▸ Passage to read
=-=-=-=-=

Dear big tobacco,
Does earning millions of dollars from feeding a dirty addiction justify the fact that 480,000 people fall victim to three inches of toxicity each year? You are responsible for the lung cancer and emphysema that could one day infect the very people that treat your diseases, fix your cars, and bring joy to your life. Friends, family, and children down the street are not replaceable.
In 2012, the combined profits of your five leading tobacco companies (China National Tobacco, Philip Morris International, Japan Tobacco International, British American Tobacco and Imperial Tobacco Group) measured up to a massive payout of $35.1 billion, but how do you value a lifetime of turmoil and distress?
For example, my father has been smoking for over 20 years. As a Vietnamese student, my language associates the word “thuoc” to mean both tobacco and medicine. This oxymoron poisoned my early childhood; rather than benefiting the body, cigarettes transformed the very thought of my happiness into burning embers.
To fan the flames, in your advertisements, you depict smoking as a bonding experience. Cigarettes actually do build a bond—a man and his cigar are inseparable even when dragged into the grave.
Your cigarettes contaminate the lives we cherish. According to the Mental Health Foundation, it only takes 10 seconds for nicotine to spark a life changing addiction. Once a smoker is hooked, they become completely dependent on cigarettes. They took the bait, and your corporations benefit from their suffering.
Out of all the causes of death in the U.S., smoking is the most preventable. Thousands of lives could have been spared if you stopped and thought that maybe your decisions are morally reprehensible. In your very hands, you hold the lives of the entire population—yet your actions show that you would trade the lives of men, women and children for money.
Almost 500,000 acres are destroyed by your tobacco farming—land that could feed 10-20 million people. For your employees, there are over 6,800 different jobs in agriculture and I’m sure they’ll be much happier if they didn’t help kill hundreds of people a day. Not only do you keep a vast amount of land hostage, the planet’s ecosystem is deteriorating by the minute. With the loss of food that could save millions and a planet falling apart, who’s addiction will you exploit now?
The fact that you’re a multi-million dollar industry means nothing to the lives you put at risk every time anyone buys a pack of cigarettes. Any view I have ever had on the positivity of the world is clouded by your incompetence and greed.
The last thought I have to share is this: How could you still have a heart when you’ve broken the ones of millions of families?

=-=-=-=-=

▸ Apply what you read
1. Name the five leading tobacco companies that the letter to big tobacco lists.
2. Summarize the letter to big tobacco in two sentences.
The records have no connection to the letter above.

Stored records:
=-=-=-=-=

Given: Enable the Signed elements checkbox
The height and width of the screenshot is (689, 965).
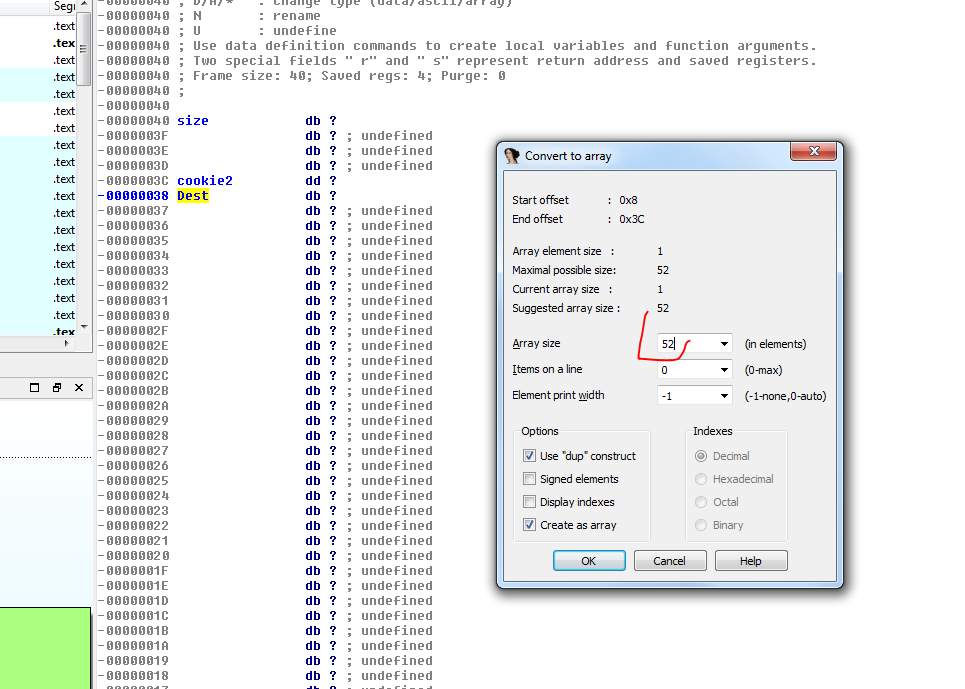Looking at the screenshot, I should [x=530, y=479].
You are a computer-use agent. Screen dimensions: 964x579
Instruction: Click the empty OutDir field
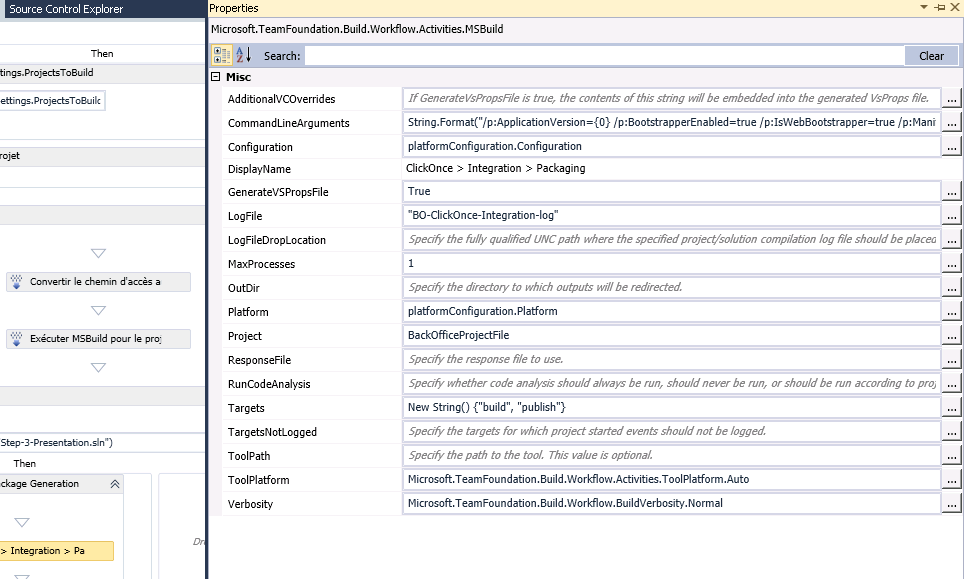coord(671,287)
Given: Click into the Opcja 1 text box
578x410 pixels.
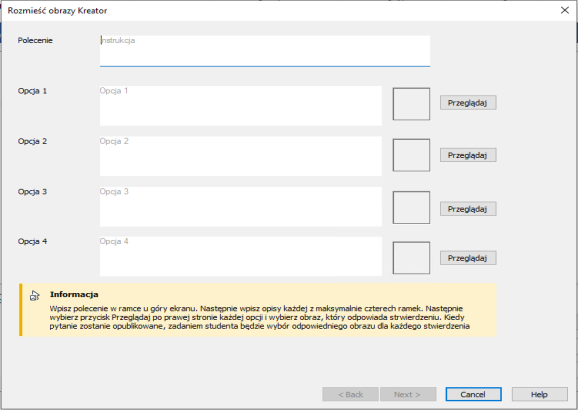Looking at the screenshot, I should [x=241, y=106].
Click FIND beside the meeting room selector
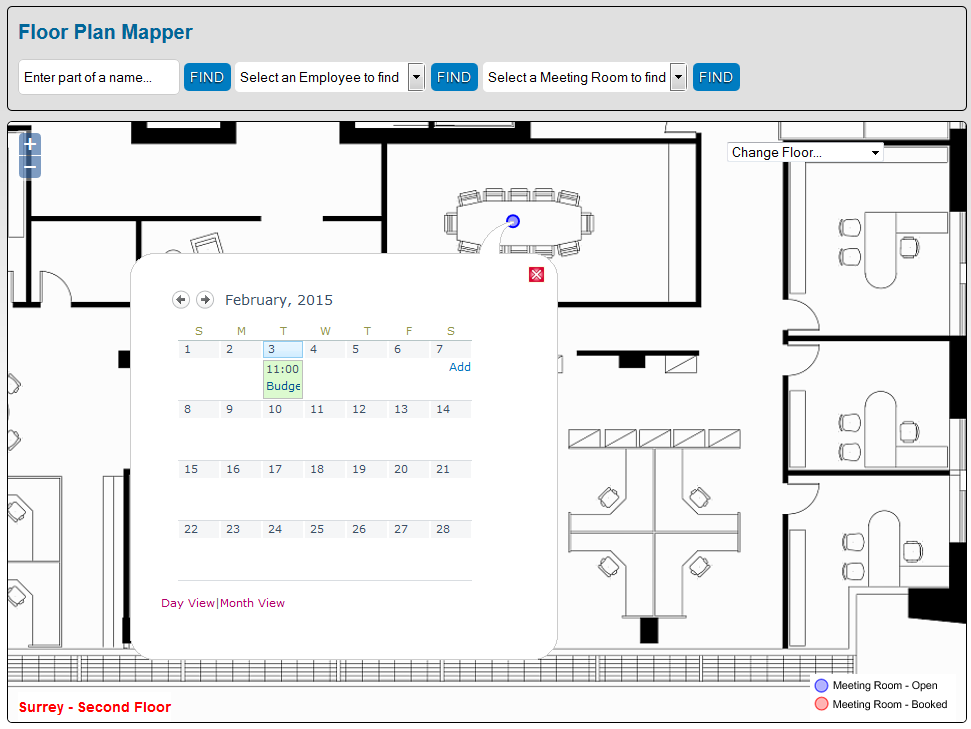The image size is (971, 729). [x=716, y=77]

=-=-=-=-=

▸ Solutions for each task
1. China National Tobacco, Philip Morris International, Japan Tobacco International, British American Tobacco, and Imperial Tobacco Group.

2. The letter accuses big tobacco of profiting from a deadly addiction that claims 480,000 lives each year and harms families, including the writer's own through a father who has smoked for over 20 years. It also faults the industry for destroying almost 500,000 acres of land that could feed 10-20 million people, and it asks how the industry can still have a heart after breaking the hearts of millions of families.